And Susan does not know why she suddenly wants to suggest that maybe, just maybe, could it not instead have been a lion?

This, of course, is absurd.)

::

The second time it happens, it is not an accident. It is not a whim. It is the result of a single, nagging thought: _But why not?_

She has grown wild, or at least that is what everyone whispers behind their hands as she passes. Susan, Susan, once at the center of everything, of gaiety, of frivolity and life, is at all times now in the woods, neglecting society and herself. She once—or perhaps more than once—fell asleep against the trunk of a pine, awakening to a grey dawn and a policeman displeased about having to escort her home.

The second time it happens, the river is just _there_. The water, frigid and rushing, is just _there_. Susan is _here_, but there is nothing blocking her path.

She moves forward, step after step straight as an arrow's course, until the river is to her ankles. Then to her knees. Then to her waist, and her pleated skirt balloons up about her hips. When the water skims her chest, she draws in one last gulping breath out of habit and slides beneath the icy surface. The water is strangely calm, despite what it appeared from above, and she has to struggle to keep from floating back to the top.

But when her breath runs out, she cannot stay. Her head spins, spots form; and this time, the faces she sees are _too _familiar. Terror grips her, for more reasons than just one. With all the strength she has, she kicks off from the bottom of the river and breaks through and free; and then she drinks in the air like sunshine after a month of clouds.

Somehow, she swims to the grassy, muddy bank. Somehow. At one point in that eternity, she thinks she feels someone pulling her, helping her. But when she lies upon her back, dripping but safe, and choking in hasty, frightened breaths, there is no one to be found.

She notices the animal tracks, though. Huge paw prints. And the indentation or two of a boot-clad foot.

::

(The nurse tells her to be more careful.

"They'd want you to," she insists, and Susan stiffens. "They'd want you to go on livin' like girls your age ought."

Susan's face twists cruelly as it has never done before, and she snaps: her patience, and herself as a whole, a being, snap right in half.

The nurse only listens with a sad smile and eyes of pity, until she says, at length, "All is forgiven, in time.")

::

The third time it happens, she is not certain whether she means it to or not. Things become muddled in minds like hers, after all.

It is quick, though, with much less lead-up than the previous two. She steps off the curb and into the street just a pause belatedly, still determined to cross as if nothing is amiss.
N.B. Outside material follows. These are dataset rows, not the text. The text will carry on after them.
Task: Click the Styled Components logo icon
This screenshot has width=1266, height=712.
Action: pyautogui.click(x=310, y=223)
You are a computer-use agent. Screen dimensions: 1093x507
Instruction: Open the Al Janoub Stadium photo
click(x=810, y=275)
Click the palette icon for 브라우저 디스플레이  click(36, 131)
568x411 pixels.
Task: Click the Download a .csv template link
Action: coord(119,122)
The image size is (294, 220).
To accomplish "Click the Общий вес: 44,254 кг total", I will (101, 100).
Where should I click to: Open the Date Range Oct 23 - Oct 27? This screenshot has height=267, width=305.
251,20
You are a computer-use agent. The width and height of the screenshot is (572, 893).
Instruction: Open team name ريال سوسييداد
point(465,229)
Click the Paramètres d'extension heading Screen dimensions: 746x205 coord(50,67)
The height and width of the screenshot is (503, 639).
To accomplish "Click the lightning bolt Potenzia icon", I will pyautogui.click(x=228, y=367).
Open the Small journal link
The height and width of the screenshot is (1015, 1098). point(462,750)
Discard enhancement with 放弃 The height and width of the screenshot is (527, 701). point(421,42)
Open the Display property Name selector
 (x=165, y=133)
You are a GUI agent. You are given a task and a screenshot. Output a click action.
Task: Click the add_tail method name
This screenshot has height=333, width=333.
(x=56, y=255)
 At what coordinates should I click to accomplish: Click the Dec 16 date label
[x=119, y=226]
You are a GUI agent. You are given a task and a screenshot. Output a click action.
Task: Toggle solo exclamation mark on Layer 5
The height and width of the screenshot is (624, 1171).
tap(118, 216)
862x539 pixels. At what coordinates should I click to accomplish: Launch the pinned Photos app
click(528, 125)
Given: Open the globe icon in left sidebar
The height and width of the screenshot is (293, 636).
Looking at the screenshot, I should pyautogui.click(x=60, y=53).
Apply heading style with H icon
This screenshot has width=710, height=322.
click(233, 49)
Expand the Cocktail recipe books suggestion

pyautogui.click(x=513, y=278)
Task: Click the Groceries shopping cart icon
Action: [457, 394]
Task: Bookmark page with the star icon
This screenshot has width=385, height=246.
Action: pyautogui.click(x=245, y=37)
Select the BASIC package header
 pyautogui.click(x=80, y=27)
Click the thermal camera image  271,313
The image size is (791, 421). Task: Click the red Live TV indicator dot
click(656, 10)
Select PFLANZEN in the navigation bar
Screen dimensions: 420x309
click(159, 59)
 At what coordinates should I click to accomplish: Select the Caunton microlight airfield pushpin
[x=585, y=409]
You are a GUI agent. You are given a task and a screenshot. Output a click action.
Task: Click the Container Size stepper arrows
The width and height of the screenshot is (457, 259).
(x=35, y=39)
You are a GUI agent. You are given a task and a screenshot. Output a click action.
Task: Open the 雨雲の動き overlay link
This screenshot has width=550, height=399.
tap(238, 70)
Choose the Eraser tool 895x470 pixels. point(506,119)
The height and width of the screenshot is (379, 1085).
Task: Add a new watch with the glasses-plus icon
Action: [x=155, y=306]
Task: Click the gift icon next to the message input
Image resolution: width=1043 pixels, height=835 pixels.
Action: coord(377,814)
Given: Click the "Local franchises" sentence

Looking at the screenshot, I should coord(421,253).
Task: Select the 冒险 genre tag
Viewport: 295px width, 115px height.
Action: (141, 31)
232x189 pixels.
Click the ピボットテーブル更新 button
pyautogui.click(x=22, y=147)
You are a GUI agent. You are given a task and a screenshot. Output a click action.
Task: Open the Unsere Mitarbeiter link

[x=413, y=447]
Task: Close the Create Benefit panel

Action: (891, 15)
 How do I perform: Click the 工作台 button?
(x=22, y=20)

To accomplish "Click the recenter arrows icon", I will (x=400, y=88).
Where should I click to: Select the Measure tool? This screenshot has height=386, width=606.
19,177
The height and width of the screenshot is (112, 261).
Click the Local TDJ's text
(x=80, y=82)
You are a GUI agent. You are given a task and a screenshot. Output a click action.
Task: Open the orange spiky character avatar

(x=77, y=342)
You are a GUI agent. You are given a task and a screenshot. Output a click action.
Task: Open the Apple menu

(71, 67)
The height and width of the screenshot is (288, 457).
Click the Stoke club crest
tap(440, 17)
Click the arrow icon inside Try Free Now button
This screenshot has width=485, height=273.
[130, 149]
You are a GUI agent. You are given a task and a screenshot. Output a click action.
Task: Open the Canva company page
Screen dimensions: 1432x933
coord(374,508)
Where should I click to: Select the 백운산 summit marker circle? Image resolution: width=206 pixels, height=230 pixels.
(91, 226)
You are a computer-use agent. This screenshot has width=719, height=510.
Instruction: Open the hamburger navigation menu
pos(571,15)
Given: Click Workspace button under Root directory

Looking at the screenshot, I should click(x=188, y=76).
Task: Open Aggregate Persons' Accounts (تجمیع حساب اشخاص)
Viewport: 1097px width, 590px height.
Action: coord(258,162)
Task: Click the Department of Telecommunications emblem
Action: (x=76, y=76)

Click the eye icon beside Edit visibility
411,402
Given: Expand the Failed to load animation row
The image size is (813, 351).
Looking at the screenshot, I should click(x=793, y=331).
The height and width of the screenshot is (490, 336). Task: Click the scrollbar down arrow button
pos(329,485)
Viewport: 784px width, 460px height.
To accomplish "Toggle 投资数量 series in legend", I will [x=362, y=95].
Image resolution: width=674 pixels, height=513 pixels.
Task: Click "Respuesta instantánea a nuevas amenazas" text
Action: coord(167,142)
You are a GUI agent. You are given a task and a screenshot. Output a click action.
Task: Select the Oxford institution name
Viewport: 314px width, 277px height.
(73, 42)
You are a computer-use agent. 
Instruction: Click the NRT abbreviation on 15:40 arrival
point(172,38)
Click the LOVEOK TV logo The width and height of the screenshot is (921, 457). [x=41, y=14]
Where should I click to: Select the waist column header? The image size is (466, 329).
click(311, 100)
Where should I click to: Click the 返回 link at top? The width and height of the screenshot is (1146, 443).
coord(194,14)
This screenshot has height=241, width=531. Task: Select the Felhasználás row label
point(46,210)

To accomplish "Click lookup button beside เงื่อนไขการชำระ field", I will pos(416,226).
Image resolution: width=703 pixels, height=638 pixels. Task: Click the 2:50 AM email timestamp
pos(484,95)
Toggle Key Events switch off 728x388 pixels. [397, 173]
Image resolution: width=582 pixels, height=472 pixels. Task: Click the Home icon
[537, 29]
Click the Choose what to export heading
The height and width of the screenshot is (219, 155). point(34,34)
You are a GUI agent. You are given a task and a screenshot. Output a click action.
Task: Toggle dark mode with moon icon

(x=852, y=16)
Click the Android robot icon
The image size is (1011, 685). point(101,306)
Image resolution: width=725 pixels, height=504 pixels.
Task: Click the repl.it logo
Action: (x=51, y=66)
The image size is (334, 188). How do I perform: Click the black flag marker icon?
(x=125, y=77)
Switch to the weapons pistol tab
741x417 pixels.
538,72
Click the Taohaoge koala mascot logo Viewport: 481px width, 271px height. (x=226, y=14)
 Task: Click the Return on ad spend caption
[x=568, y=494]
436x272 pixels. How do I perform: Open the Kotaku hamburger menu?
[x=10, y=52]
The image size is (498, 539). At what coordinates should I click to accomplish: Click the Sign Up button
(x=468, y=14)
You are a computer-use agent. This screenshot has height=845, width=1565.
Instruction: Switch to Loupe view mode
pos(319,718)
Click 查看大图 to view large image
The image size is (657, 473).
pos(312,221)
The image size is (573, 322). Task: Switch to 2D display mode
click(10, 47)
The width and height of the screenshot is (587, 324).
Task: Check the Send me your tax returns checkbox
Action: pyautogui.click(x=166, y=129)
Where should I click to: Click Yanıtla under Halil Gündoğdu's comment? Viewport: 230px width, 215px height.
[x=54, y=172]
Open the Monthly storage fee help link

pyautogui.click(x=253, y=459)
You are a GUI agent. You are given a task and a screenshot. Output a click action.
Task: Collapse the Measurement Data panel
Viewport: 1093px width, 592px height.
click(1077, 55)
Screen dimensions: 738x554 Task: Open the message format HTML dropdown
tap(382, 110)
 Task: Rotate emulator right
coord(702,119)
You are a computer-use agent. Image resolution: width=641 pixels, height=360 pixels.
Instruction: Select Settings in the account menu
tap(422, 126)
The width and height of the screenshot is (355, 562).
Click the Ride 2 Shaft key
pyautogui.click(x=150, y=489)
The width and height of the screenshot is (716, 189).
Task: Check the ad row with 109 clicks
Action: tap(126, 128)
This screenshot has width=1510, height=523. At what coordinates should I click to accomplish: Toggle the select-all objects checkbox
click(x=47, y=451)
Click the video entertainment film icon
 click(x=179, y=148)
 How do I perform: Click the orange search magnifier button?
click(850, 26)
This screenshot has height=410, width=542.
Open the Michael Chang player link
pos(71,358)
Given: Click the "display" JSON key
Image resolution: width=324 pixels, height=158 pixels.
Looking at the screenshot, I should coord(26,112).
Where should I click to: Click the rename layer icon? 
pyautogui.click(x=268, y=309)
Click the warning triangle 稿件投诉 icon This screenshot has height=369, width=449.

The headlights come toward her, the horn blares… There is no time to think, and all the time in the world to react, and yet she does nothing.

She blinks, calm. Perhaps she even steadies herself to stand firm, waiting.

But at the very last second, she feels someone seize her and pull her back. The cab races past, nearly _not _missing her, as she staggers. Her flailing arms catch upon something sturdy and metal behind her, and she clings. Her heart races. People gawk briefly, mutter to themselves and shake their heads, and then move on. Someone in an odd-looking coat pushes the opposite way through the crowd, but he is gone as soon as she thinks she sees him. Susan looks around. Once again, her rescuer, the silent voice of reason, is nowhere.

She breathes, in and out, and gazes up. What she is holding to so tightly is a lamppost. Light pours out above her from inside its little case of glass, softening the sharp stars beyond it. Susan stares, up and up, until that lamp is the only thing that she can see, and it is like a thing from a dream.

She has never paid much heed to lampposts, almost as if she has been avoiding looking right at them, but not quite. Their presence she accepts as a given thing, a part of all the like things in the world that serve a purpose but mean little more than nothing.

Susan stares; but the warmth she feels from this has nothing directly to do with heat and light. It comes from somewhere she cannot place.

It comes, perhaps, from fairytales.

::

("Found her like that," says the policeman. "Hasn't spoke a word."

The nurse thanks him.)

::

The fourth time it happens, it does not actually happen, for abruptly she remembers, and the kitchen knife she has been using clatters to the floor amidst a rain of vegetables.

_Narnia, Narnia, NARNIA_.

Her mind sings the word, the wind carries it, the flowers outside the window whisper it in forgotten voices grown timid from disuse. And memories flood back to her like loyal hounds.

"I believe," she realizes, panicked. "I _believe_."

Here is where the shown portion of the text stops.